··· Texto de lectura

Esto, ciertamente, comunica un gran consuelo para el plantador de iglesias como para todo fiel cristiano que ama el evangelio, ya que estamos anunciando en el evangelio el poder de Dios. Así pues, el evangelio es el poder de Dios;  no lo es tu estilo de predicar o enseñar, no lo es el equipo de sonido que usas en tus predicaciones, no lo es la música que se toca al final de un sermón en un servicio de adoración o en una campaña evangelística; no son los gritos ni los saltos del predicador, sino el poder de Dios es el evangelio predicado con fidelidad, tal y como lo encontramos en la Palabra escrita de Dios.

······

**Tu tarea**. Repite al pie de la letra el fragmento del texto de lectura que se abre con las palabras que contienen "Esto, ciertamente, comunica" y se cierra con "escrita de Dios.". Responde basándote únicamente en el texto de lectura.

··· Datos proporcionados

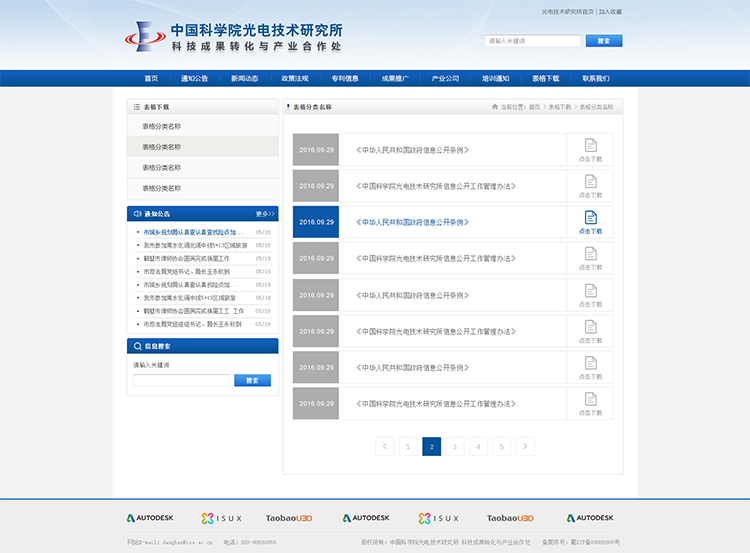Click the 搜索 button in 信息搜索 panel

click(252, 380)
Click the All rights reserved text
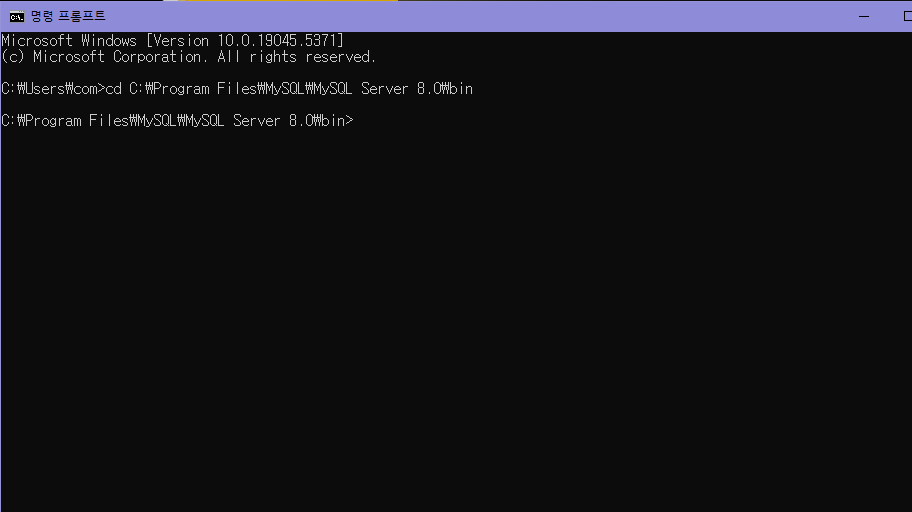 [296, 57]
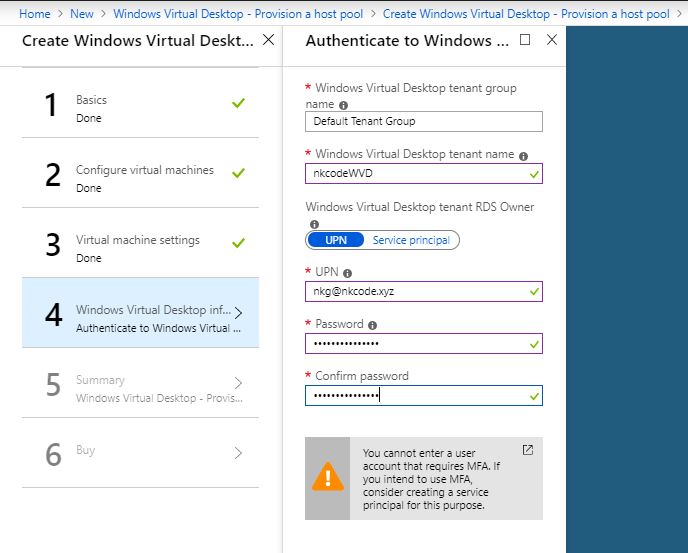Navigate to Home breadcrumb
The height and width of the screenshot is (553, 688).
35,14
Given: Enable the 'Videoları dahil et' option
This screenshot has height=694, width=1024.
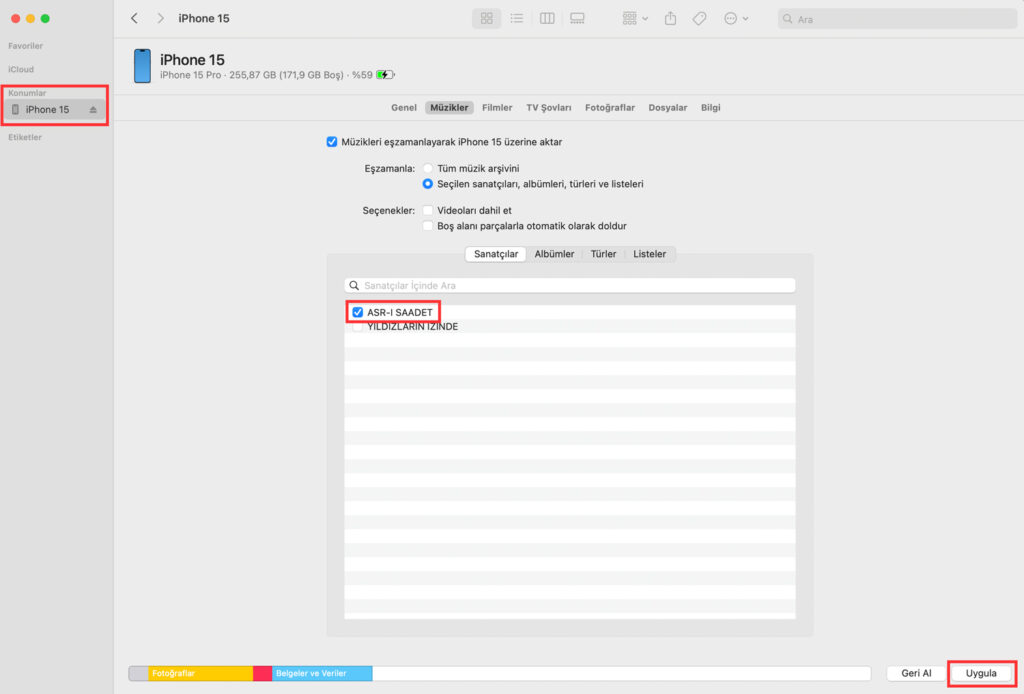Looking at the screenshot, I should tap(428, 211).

······

**Problema resuelto**.
Esto, ciertamente, comunica un gran consuelo para el plantador de iglesias como para todo fiel cristiano que ama el evangelio, ya que estamos anunciando en el evangelio el poder de Dios. Así pues, el evangelio es el poder de Dios;  no lo es tu estilo de predicar o enseñar, no lo es el equipo de sonido que usas en tus predicaciones, no lo es la música que se toca al final de un sermón en un servicio de adoración o en una campaña evangelística; no son los gritos ni los saltos del predicador, sino el poder de Dios es el evangelio predicado con fidelidad, tal y como lo encontramos en la Palabra escrita de Dios.